Hausses hypothécaires

S’y prendre à l’ avance

Il est possible d’amortir les coups, si on a la chance d’avoir un petit coussin sur ses arrières et un peu de temps devant soi.

Joëlle Saint-Pierre l’a fait. Elle le reconnaît : elle est chanceuse. Elle a mené une partie de sa carrière dans le secteur de la santé, avant de devenir cadre dans la fonction publique.

Elle a acquis une jolie maison jumelée sur la Rive-Sud de Québec en 2015, trois ans avant de prendre sa retraite à l’âge de 55 ans, en 2018.

Pendant quelque temps, elle a accepté des contrats autonomes qui lui ont permis d’arrondir ses revenus de retraite. Elle a mis en réserve ce revenu d’appoint pour des projets spéciaux.
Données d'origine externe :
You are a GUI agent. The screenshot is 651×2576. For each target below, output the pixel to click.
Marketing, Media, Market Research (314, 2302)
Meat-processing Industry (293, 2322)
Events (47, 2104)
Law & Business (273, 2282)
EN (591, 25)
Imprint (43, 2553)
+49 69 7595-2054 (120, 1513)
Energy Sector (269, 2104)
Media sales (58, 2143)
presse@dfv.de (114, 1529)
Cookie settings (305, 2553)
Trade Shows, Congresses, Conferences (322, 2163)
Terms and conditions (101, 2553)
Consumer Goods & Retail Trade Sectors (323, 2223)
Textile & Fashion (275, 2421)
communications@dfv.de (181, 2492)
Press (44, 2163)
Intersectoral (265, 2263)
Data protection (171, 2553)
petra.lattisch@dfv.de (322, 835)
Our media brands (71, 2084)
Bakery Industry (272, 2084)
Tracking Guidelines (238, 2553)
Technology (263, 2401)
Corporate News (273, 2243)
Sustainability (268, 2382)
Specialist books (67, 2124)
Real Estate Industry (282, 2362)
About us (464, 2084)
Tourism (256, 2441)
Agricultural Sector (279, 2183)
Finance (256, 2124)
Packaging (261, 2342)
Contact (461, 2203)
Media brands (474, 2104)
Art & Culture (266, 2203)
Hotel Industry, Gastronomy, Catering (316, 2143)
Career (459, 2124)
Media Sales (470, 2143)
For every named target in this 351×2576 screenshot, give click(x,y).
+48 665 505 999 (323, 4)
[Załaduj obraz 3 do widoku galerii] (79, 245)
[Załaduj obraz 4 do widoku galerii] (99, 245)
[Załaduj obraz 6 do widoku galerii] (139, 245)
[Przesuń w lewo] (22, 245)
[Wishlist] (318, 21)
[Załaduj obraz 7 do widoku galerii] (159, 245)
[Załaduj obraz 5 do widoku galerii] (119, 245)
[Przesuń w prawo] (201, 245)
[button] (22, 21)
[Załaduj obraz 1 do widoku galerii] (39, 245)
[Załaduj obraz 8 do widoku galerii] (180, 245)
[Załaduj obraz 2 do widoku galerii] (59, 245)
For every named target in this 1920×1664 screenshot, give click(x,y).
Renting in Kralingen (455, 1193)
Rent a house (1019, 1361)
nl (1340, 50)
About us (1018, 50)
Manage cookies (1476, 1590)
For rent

Ils n’ont pas pris la forme attendue.

Hausse des taux : pas grave

Joëlle Saint-Pierre avait renouvelé son prêt hypothécaire en 2019 pour un nouveau terme de cinq ans.

« J’avais un taux fixe de 2,54 %, ce qui est quand même assez bien », confie-t-elle.

La montée des taux hypothécaires ne l’a d’abord pas inquiétée.

« Je me disais : moi, mon renouvellement est seulement en décembre 2024, ce n’est pas grave. »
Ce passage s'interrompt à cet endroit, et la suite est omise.